Data provided>
= = = = =

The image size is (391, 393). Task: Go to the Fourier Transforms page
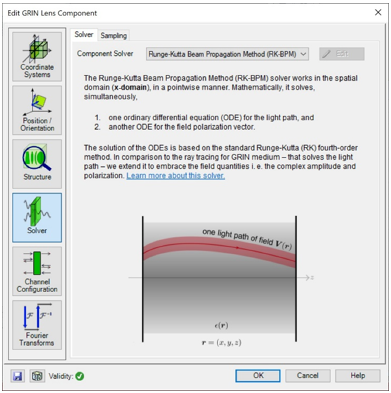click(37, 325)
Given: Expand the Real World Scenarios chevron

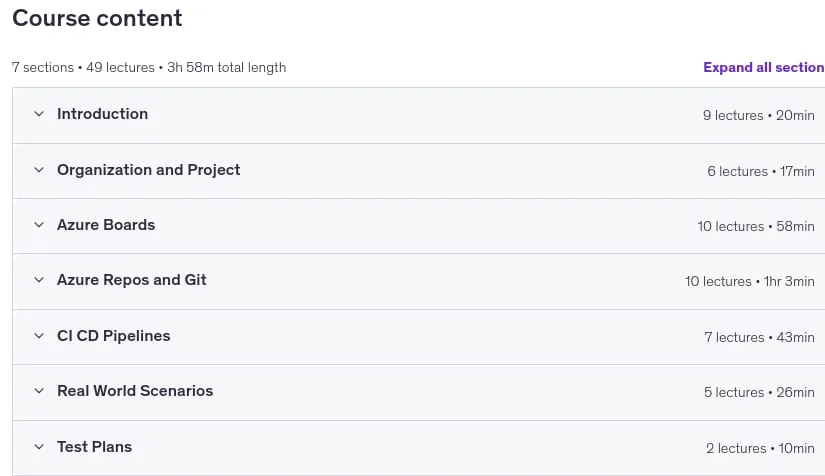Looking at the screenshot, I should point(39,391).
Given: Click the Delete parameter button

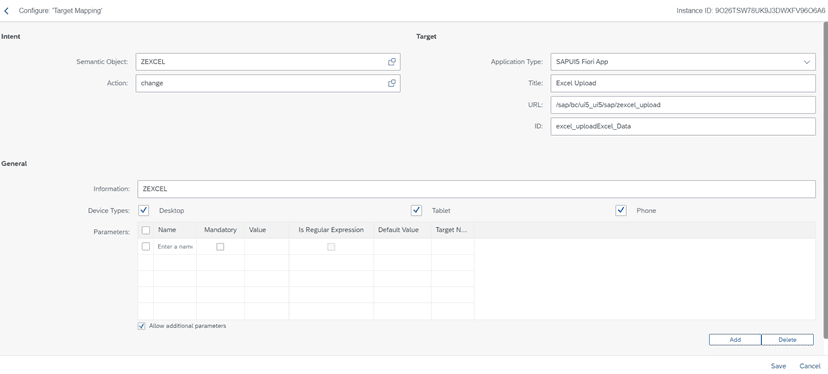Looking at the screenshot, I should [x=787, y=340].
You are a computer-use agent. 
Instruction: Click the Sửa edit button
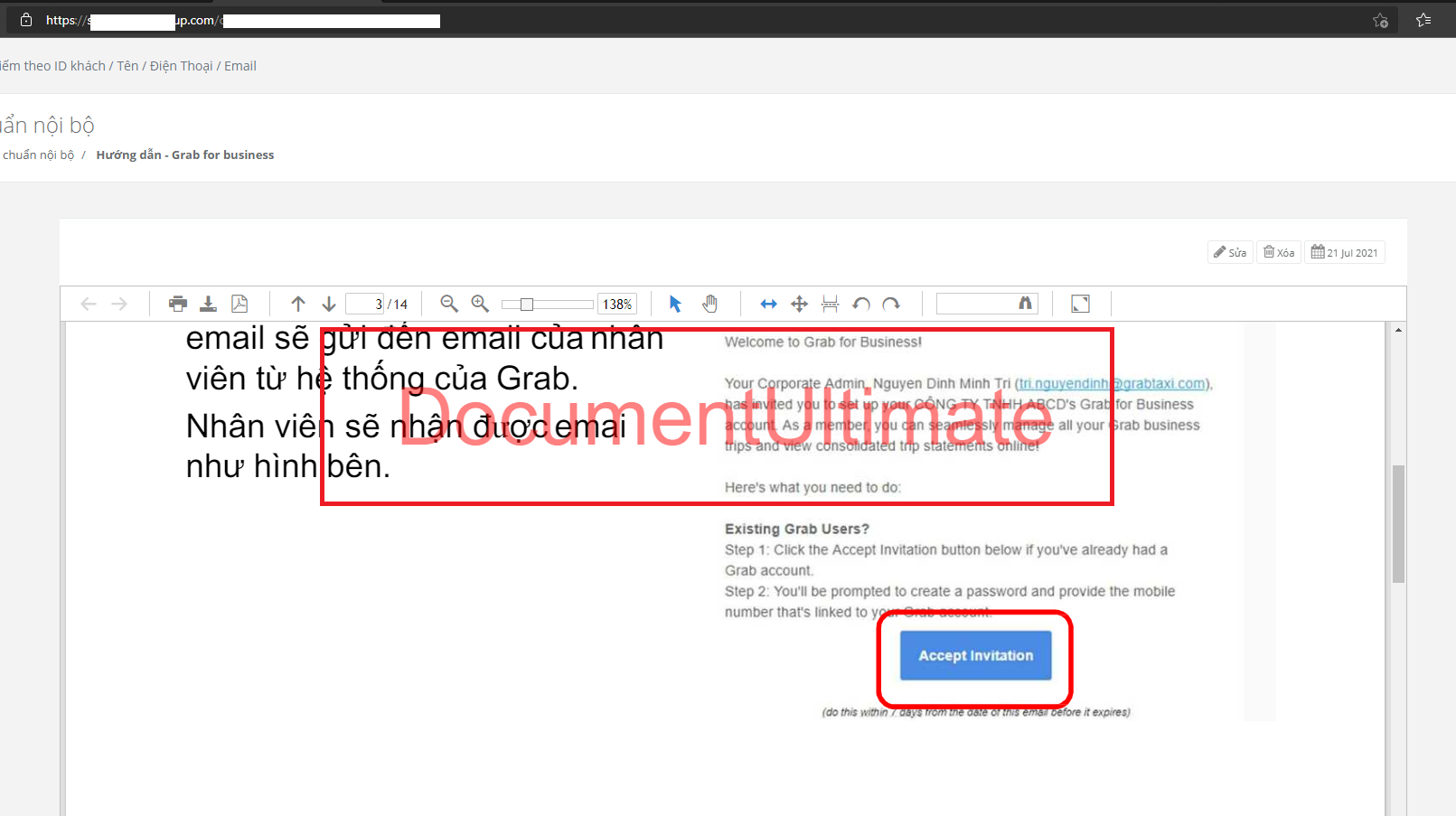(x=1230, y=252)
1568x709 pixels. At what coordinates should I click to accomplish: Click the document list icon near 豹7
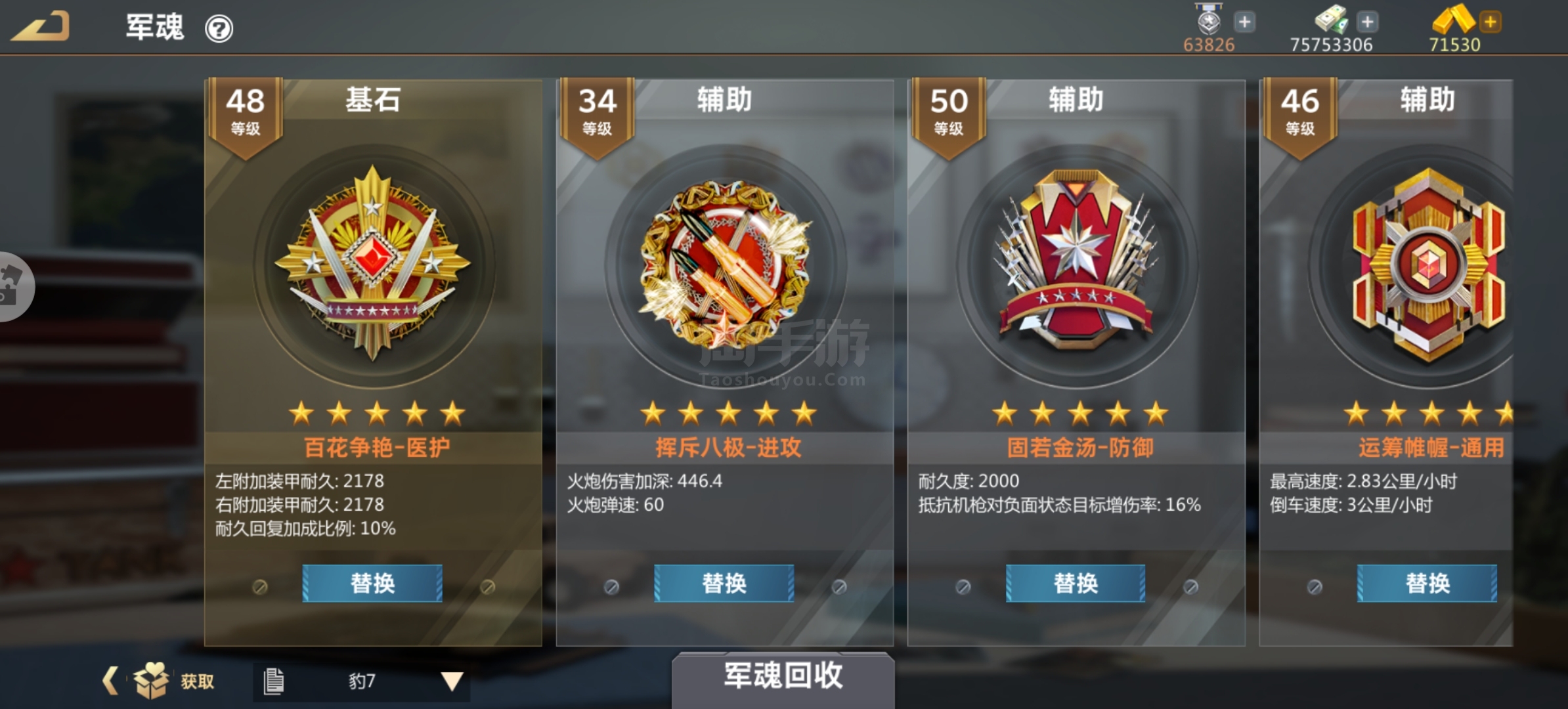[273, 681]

= = = = =

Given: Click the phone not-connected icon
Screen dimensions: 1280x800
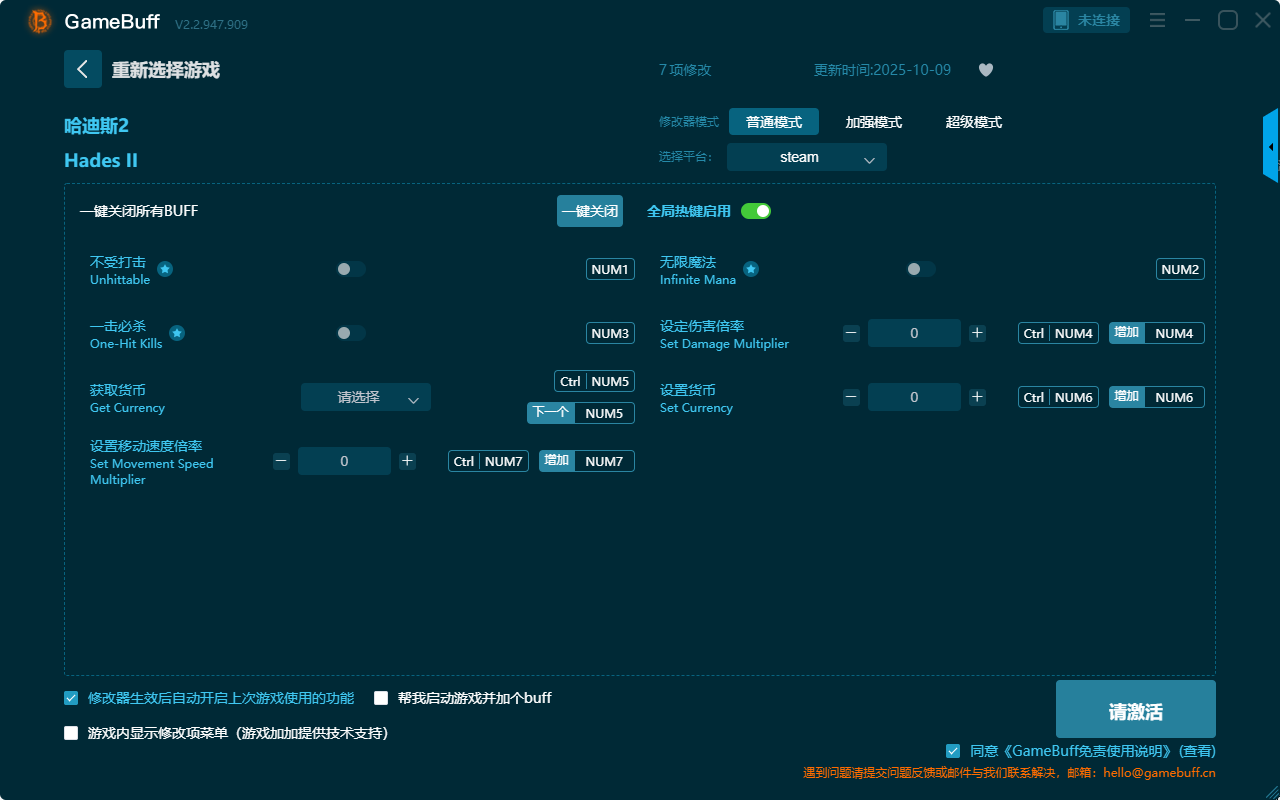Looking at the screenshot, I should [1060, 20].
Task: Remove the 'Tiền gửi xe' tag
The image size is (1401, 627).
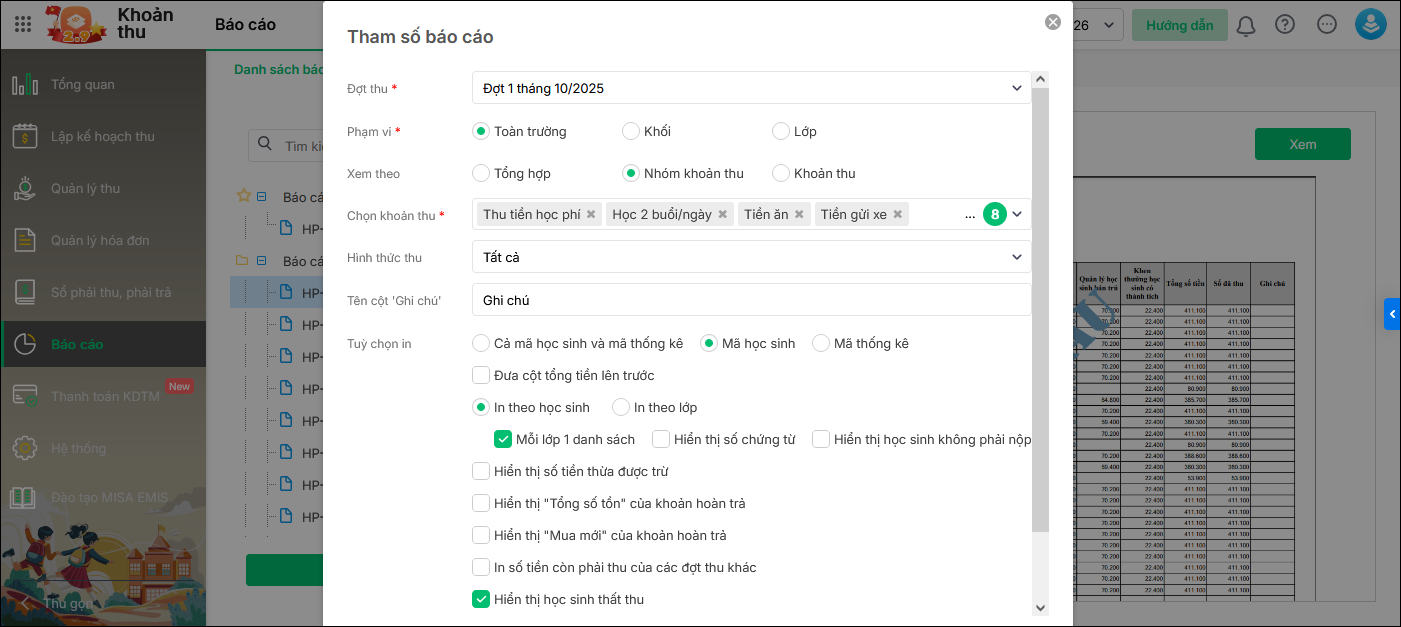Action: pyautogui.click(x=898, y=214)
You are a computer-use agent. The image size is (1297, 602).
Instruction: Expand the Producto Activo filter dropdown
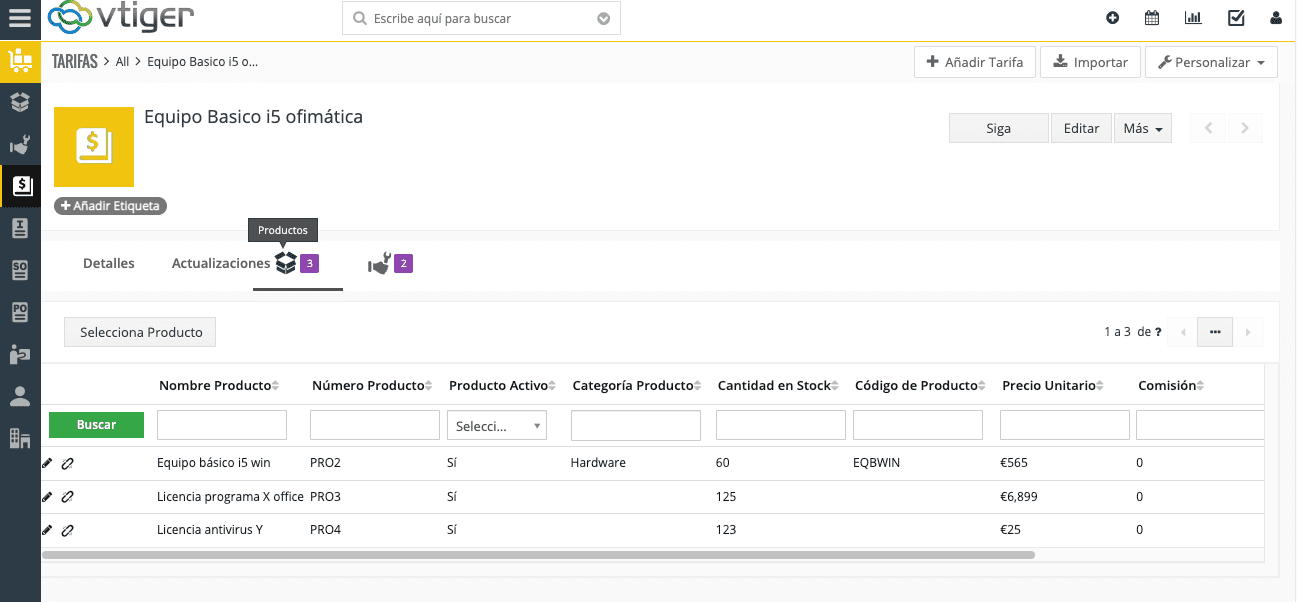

= = = = =

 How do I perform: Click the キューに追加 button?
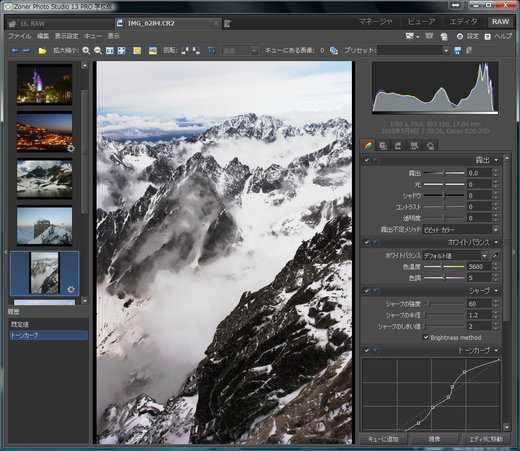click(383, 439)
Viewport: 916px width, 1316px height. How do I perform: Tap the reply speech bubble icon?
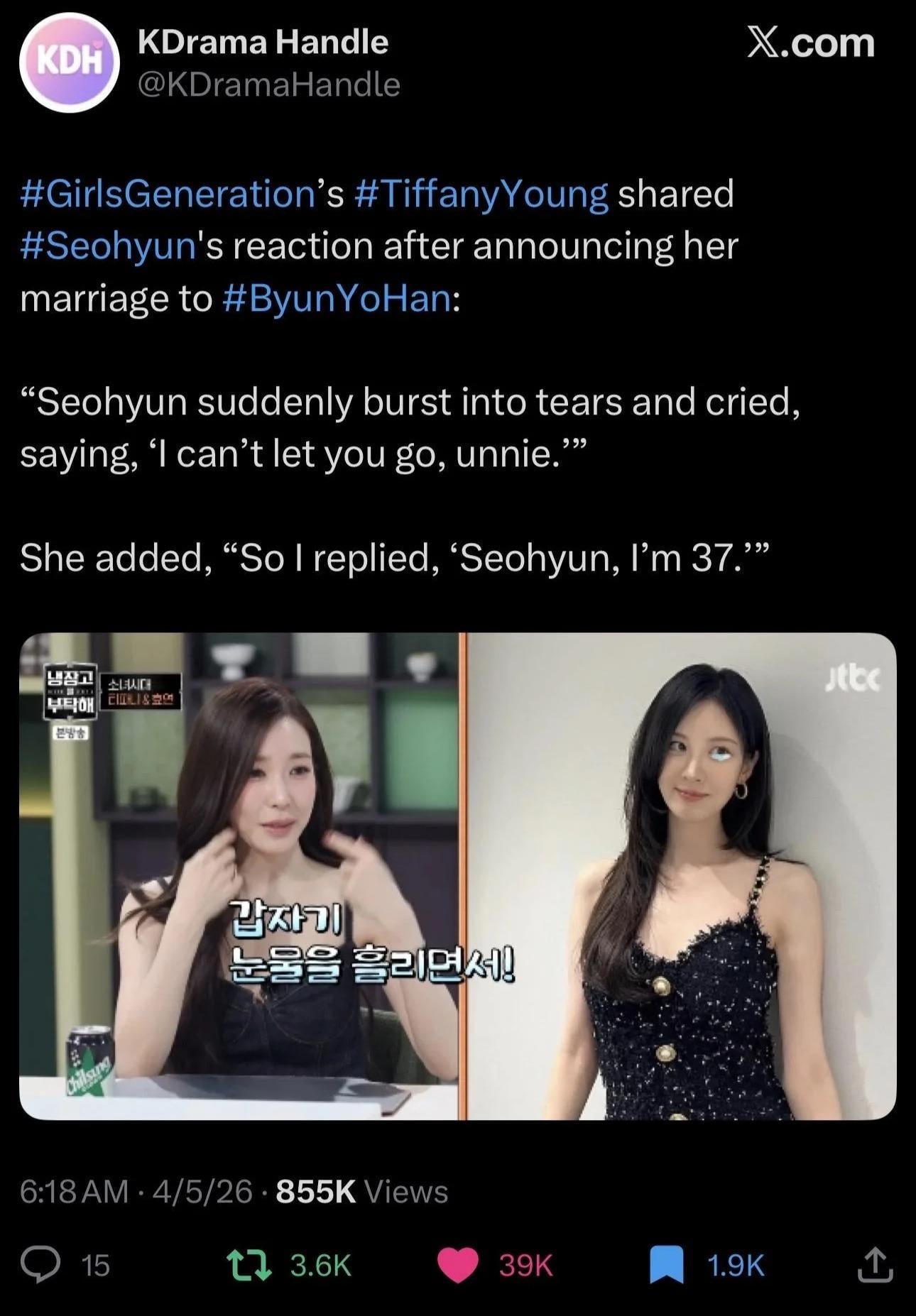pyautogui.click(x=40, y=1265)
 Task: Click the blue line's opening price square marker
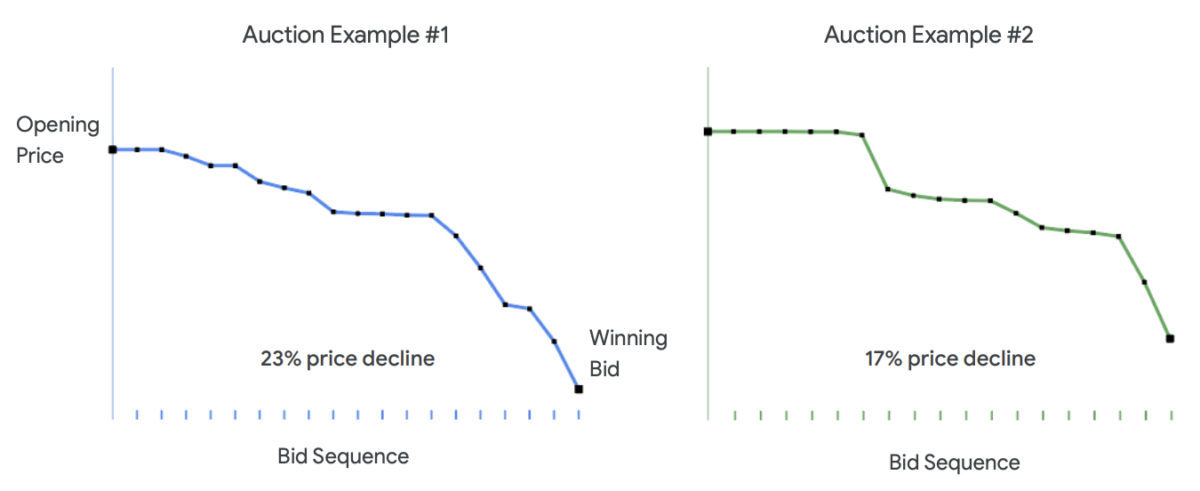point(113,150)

= = = = =

What the exercise asks>
Select and copy every line from the records that includes the word "computer".

Written response>
You are a computer-use agent. 
You are a computer-use agent. The image size is (1297, 602).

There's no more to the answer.